Piemonte: individuati gli ambiti tecnologici dei Poli d'Innovazione

 
La Regione ha individuato gli ambiti settoriali e tecnologici di competenza, le aree territoriali di riferimento e ha definito le funzioni dei Poli d'Innovazione per cui sono destinati 60 milioni di euro derivati dal Programma operativo regionale (Por). I poli sono costituiti da raggruppamenti di imprese attive in uno specifico settore e da un proprio ente gestore, con l’obiettivo di stimolare l’attività innovativa attraverso l’interazione, l’uso in comune di installazioni e lo scambio di conoscenze ed esperienze, oltre a interpretare le esigenze tecnologiche delle imprese.

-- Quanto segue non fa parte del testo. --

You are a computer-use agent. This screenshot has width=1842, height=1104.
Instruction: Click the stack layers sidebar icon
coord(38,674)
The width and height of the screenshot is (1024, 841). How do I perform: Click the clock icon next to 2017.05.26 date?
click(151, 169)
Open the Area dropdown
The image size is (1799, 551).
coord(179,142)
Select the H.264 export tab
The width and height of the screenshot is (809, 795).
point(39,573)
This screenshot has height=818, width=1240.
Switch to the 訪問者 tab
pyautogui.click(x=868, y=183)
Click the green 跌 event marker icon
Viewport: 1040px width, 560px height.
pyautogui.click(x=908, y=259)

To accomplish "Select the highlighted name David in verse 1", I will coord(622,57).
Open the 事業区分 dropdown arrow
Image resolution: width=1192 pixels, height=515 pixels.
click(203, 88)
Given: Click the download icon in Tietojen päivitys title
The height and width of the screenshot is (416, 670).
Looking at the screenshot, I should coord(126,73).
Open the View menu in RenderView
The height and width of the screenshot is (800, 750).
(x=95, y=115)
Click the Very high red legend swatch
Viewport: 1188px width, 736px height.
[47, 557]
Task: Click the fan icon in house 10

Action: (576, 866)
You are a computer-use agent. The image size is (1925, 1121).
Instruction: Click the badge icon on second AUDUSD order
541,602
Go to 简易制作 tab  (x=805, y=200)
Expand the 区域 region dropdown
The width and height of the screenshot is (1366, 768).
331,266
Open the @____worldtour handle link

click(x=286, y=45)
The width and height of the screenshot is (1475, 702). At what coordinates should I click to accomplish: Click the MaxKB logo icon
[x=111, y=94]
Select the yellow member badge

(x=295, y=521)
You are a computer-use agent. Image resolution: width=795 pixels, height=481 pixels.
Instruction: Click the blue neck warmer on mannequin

Gli ambiti individuati sono:

  • l’agroalimentare nel Cuneese e nell’Astigiano;
  • le biotecnologie e il biomedicale nel Canavese e nel Vercellese;
  • la chimica sostenibile nel Novarese e nell’Alessandrino;
  • la meccatronica, i sistemi avanzati di produzione, la creatività digitale e la multimedialità nel Torinese;
  • le energie rinnovabili, il risparmio e la sostenibilità energetica nel Verbano-Cusio-Ossola, nel Torinese, nel Tortonese e nel Vercellese;
  • l’Information & Communication Technology nel Torinese e nel Canavese;
  • il tessile nel Biellese.

I dossier di candidatura per la costituzione dei poli dovranno essere predisposti con l’assistenza tecnica di Finpiemonte SpA e saranno valutati da un organismo tecnico

  • sulla base delle competenze specifiche del soggetto gestore,
  • sulla capacità di aggregazione di un numero ampio di imprese,
  • sulla chiara definizione degli ambiti applicativi, degli strumenti e delle modalità attuative di sviluppo del polo.